* _Page text_:
=====

3) Ask People for Advice
The easiest conversation starter is to ask someone for their advice. It could be something general or something quite specific, but it should be about research or teaching. People love to give advice to junior faculty and it creates a foundation for you to seek out their counsel later on when you really have a problem and don't know how to resolve it. Asking for advice does NOT communicate weakness or incompetence; it communicates professionalism and a desire to establish a mentoring relationship with the person you're asking.
4) Talk About Your Research
For me, lunch and coffee dates became wonderful opportunities to talk about my research. By letting my colleagues know what projects I was working on, what conceptual or methodological problems I was having, and where I hoped to go in the future, I was "networking." The purpose of networking is connecting people, ideas and opportunities. If your colleagues don't know what you're doing and/or what you need, it's difficult for them to connect with you, and connect you with others. This is far more productive than using your brief time together to complain, gossip, cry, discuss personal problems, or talk about departmental politics. Keep the conversation focused on your work and keep in mind that ALL your colleagues (even the ones you don't like) can have important and helpful things to say about your research.

=====

* _Required action 1_:
Answer these questions from the networking tips:
(a) What does asking for advice communicate, according to the tips?
(b) What is the stated purpose of networking?
(c) What did lunch and coffee dates become for the writer?
* _Required action 2_:
In one to three sentences, explain why the networking tips say you should let colleagues know what you are working on and what you need.
* _Required action 3_:
Continue the networking tips from where they stop.
The records that come next are separate material and have nothing to do with the networking tips above.

=====

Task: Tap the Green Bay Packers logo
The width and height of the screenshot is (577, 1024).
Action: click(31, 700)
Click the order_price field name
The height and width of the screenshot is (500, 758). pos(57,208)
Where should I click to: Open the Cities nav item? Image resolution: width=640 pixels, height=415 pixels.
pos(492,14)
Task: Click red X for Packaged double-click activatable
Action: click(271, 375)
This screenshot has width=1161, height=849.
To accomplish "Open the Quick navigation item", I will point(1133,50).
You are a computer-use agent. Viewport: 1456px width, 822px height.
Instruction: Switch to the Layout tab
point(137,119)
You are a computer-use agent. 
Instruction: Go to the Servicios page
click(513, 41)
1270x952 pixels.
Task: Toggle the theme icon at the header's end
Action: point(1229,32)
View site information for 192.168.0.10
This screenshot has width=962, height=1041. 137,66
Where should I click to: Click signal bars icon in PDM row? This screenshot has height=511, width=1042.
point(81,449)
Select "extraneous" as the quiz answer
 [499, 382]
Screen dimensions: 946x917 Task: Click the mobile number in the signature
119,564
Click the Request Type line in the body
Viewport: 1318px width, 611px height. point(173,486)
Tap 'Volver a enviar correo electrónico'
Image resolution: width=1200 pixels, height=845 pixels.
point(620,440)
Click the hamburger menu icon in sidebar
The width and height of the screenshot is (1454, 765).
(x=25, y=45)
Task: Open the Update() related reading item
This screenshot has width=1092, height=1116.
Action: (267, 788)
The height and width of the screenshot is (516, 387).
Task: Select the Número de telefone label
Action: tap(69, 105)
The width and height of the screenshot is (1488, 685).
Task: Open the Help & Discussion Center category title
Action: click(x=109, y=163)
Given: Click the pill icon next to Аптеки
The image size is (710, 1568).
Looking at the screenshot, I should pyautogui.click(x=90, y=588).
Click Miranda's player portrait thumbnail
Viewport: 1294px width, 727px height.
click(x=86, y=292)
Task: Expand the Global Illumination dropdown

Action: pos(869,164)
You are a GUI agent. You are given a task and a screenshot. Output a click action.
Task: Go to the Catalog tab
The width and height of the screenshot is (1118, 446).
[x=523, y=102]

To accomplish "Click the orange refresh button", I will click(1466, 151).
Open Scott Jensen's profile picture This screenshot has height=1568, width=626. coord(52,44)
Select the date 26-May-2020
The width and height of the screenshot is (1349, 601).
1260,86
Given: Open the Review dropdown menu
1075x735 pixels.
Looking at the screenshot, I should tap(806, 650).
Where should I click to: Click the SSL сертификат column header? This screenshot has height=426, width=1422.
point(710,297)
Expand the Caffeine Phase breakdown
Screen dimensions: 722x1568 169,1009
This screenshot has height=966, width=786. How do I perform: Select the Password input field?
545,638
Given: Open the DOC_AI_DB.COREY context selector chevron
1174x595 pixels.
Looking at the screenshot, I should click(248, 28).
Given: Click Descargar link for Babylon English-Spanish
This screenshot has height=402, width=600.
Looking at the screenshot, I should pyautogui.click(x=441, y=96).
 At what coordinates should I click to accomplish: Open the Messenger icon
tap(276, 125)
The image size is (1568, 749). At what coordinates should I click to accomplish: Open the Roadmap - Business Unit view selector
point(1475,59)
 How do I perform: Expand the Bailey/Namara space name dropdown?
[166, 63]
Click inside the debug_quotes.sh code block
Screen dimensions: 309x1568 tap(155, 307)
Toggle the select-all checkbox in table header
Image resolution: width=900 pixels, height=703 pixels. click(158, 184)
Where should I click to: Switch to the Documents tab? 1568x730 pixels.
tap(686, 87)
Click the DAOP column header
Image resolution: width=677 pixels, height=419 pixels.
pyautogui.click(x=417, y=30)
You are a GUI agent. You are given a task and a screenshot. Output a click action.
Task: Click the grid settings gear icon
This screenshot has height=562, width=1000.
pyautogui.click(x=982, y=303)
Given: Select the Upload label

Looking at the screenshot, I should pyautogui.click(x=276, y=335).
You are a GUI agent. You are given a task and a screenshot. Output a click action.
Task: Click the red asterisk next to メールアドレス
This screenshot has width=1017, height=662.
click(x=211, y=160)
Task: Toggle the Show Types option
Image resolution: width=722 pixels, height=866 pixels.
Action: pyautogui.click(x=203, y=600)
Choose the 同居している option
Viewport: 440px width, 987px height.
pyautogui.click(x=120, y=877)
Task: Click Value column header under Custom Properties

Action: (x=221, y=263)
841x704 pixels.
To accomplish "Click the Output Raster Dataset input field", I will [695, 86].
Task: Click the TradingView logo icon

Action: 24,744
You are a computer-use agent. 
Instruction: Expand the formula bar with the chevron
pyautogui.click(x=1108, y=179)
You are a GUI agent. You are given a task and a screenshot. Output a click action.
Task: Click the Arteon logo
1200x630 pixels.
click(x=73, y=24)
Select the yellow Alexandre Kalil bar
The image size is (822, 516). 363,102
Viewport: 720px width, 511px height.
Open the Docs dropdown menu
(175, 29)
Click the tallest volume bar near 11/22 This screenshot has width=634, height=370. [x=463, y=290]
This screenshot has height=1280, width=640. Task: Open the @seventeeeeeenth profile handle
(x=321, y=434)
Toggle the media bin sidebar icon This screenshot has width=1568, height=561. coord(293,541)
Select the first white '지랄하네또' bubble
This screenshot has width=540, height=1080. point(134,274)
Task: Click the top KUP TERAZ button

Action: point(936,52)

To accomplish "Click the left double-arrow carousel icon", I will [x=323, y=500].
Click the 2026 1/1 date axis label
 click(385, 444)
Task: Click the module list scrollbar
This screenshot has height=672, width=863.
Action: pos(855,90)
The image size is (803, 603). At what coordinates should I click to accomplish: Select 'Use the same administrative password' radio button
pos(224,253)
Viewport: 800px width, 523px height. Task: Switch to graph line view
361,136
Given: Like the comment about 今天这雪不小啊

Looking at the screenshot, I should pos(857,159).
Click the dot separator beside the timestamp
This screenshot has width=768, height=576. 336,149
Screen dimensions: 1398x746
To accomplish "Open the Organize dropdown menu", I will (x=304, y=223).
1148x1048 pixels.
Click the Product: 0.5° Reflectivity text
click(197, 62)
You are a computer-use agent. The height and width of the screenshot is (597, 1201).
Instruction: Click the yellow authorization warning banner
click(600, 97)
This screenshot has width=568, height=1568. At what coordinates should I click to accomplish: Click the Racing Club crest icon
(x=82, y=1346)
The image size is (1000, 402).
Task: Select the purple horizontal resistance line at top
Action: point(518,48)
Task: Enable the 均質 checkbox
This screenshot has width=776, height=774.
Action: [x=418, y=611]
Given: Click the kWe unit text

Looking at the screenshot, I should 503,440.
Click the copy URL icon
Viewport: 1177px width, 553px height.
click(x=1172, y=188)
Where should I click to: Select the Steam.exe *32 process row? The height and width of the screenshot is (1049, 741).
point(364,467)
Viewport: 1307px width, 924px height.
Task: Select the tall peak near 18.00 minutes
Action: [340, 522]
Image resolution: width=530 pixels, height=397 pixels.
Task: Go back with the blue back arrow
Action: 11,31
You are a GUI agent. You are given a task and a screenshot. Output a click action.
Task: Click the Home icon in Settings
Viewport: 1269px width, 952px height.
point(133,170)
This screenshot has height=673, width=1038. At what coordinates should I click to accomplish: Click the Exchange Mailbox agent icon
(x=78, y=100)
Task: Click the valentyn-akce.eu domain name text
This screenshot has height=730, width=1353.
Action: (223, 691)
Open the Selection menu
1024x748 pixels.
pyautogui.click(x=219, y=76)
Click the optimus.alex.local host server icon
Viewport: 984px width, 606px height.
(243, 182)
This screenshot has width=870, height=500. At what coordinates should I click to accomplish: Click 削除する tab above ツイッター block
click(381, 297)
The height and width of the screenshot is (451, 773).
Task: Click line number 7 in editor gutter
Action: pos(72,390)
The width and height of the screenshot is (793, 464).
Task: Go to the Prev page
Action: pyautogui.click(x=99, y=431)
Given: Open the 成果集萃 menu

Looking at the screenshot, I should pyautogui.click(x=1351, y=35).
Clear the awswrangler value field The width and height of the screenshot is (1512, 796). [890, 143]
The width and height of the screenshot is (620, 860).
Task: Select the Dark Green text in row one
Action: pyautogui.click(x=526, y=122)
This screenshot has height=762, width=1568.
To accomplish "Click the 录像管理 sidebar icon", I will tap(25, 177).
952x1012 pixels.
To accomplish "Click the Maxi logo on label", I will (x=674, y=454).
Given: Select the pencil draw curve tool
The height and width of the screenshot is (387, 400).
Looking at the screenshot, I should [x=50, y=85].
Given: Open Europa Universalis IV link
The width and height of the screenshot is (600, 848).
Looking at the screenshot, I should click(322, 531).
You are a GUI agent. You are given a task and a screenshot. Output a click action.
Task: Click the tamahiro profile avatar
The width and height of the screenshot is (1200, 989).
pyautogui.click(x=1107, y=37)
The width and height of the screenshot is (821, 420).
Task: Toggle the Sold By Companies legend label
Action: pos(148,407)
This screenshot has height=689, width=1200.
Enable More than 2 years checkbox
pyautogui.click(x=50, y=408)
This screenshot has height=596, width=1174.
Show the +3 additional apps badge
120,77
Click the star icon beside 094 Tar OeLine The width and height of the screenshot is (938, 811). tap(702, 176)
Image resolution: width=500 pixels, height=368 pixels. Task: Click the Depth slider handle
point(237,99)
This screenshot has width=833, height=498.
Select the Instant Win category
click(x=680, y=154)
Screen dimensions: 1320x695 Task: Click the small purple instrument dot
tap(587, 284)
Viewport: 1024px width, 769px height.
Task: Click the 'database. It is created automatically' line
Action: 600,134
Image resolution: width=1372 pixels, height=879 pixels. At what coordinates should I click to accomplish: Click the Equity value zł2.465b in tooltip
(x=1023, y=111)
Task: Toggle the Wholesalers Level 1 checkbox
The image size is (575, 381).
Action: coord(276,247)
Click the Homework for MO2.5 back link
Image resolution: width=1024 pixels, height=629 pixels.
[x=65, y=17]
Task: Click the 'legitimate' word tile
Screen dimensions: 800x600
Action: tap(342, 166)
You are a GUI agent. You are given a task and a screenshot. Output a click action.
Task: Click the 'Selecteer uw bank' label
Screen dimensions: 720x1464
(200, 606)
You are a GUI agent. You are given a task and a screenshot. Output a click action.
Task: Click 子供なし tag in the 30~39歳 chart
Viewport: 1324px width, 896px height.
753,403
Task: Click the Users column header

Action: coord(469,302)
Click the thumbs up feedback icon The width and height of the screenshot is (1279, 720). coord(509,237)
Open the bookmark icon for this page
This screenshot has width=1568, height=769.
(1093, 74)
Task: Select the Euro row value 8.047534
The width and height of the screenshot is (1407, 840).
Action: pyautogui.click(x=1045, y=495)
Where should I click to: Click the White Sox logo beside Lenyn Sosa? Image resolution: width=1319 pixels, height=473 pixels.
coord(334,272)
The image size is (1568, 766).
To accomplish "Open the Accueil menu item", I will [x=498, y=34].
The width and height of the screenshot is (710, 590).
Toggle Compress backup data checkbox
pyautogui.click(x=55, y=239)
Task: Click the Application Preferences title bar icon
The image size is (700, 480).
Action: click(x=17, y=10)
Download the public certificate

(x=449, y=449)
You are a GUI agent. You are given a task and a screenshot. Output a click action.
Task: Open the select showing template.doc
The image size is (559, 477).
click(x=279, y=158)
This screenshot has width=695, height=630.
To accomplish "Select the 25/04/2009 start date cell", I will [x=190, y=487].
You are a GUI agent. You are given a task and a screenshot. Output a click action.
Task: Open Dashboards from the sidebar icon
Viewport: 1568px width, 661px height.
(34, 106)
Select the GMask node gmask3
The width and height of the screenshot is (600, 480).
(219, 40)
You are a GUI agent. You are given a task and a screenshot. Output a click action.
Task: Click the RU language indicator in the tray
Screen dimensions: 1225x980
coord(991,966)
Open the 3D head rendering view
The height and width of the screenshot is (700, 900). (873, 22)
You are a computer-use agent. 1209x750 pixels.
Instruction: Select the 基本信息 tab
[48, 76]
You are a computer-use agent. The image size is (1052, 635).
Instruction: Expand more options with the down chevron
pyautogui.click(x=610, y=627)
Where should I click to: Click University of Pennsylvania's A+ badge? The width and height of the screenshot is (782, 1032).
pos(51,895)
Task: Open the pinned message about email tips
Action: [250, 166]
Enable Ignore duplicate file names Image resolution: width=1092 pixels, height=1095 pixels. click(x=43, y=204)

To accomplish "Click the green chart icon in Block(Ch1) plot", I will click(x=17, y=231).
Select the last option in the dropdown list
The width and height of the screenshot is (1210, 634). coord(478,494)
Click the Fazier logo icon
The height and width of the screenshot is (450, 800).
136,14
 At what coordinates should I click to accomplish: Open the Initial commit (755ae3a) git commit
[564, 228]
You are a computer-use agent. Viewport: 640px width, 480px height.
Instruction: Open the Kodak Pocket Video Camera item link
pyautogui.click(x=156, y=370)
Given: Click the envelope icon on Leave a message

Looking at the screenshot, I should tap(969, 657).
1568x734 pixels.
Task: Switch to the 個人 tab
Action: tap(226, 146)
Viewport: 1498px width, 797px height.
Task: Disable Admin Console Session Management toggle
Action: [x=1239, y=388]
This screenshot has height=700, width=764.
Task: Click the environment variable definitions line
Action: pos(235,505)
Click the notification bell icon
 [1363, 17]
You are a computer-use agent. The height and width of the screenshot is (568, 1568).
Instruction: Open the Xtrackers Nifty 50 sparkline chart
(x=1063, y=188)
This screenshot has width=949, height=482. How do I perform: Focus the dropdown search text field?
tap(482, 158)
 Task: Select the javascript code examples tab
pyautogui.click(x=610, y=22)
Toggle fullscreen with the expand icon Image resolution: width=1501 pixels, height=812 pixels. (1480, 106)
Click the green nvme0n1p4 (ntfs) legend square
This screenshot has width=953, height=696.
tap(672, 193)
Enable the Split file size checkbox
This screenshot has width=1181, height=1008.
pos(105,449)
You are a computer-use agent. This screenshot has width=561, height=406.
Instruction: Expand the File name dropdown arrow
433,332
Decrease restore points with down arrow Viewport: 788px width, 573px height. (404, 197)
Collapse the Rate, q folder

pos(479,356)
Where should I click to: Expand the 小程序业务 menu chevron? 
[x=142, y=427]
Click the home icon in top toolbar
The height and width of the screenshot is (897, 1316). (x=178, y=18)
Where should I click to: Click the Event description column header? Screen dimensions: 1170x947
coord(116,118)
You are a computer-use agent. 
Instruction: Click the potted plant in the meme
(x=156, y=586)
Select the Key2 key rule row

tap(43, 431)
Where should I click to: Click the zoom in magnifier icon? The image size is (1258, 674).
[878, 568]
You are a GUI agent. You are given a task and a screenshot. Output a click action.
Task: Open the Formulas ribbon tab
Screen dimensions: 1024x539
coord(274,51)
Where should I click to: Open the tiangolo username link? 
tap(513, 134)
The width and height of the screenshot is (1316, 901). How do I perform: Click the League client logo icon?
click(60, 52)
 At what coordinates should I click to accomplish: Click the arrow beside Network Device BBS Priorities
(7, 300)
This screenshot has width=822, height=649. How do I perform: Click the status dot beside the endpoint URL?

=====

* _Task response 1_:
(a) It communicates professionalism and a desire to establish a mentoring relationship with the person being asked.
(b) Its purpose is connecting people, ideas and opportunities.
(c) They became wonderful opportunities to talk about the writer's research.

* _Task response 2_:
If colleagues don't know what you're doing or what you need, it is difficult for them to connect with you and to connect you with others. Telling them about your projects, your problems and your plans makes that connecting possible.

* _Task response 3_:
5) Open Yourself to Others
I learned that everyone is in my life for a purpose and has a tremendous gift to give me. My job is to open up to them so I can receive their gift. You may think: why should I waste time chatting with some non-research-active senior colleague who can't possibly relate to the ever-escalating demands of today's tenure track? Stop and remind yourself that he will be voting on your tenure. Then approach that conversation with a true sense of wonder by asking: Why is this person in my life and what can I learn from him? When I move towards my colleagues in a spirit of openness and hopeful expectation, it shifts the energy of the interaction and I am often delightfully surprised by the gifts they offer me.
Each of these steps helped me move from a reactive stance (waiting for my colleagues to establish relationships with me) to a proactive stance where I initiate contact, shape my relationships, and focus the interactions on what matters. Using your personal power to move forward in this way will help you feel more connected to others in your department, open networks of opportunity, and help to solidify your professional relationships. And the more comfortable you are having substantive conversations with your campus colleagues, the easier it will be when you are at conferences, meetings, and workshops.
THIS WEEK'S CHALLENGE
- Assess your stance towards your colleagues by gently asking yourself if you are proactive or reactive in your relationships with them.
- If you are being proactive, then congratulate yourself for being ahead of the game!
- If you are reactive, pick one thing you can do to change your stance (i.e., invite someone to lunch, initiate a conversation, or stop by and chat).
- Whatever you pick, commit to executing that behavioral change this week.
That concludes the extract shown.